Dr Melissa Stockwell, Associate Professor of Paediatrics and Population Family Health at Columbia University, says text reminders can be more effective than traditional communication methods.

We sat down with Dr Stockwell to ask why text reminders work so well.


“Parents feel that it shows the healthcare providers is caring about them even when they are not right in front of them,” she says. “Our research has shown that in children, adolescents and pregnant women, sending text messages is more to encourage people to come in for vaccination.”

She says traditional forms of reminder – like phone and postcard – often doesn’t work in low-income, adolescent and rural populations.

Sending short and effective text messages is not always easy.

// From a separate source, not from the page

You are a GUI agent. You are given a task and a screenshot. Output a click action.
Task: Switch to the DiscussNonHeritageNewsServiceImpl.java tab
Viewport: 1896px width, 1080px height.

Text messages are usually no more than 160 characters long, yet it is essential that texts from doctors’ practices get the tone right; that speak a language that is well understood without being too informal.

“The character limit actually ends up being helpful because you’re forced to be brief and you end up using language that is very accessible to patients and their families,” says Dr Stockwell who is also Medical Director of the New York-Presbyterian Hospital Immunization Registry (EzVac) and Co-Director of the Columbia University Primary Care Clinician Research Fellowship in Community Health.

As evidence continues to build behind the value of sending text reminders, she expects more healthcare professionals to embrace the technology. “I’ve likened it to modern-day house call. It’s a way you can visit their family in their home and give information,” she told Vaccines Today.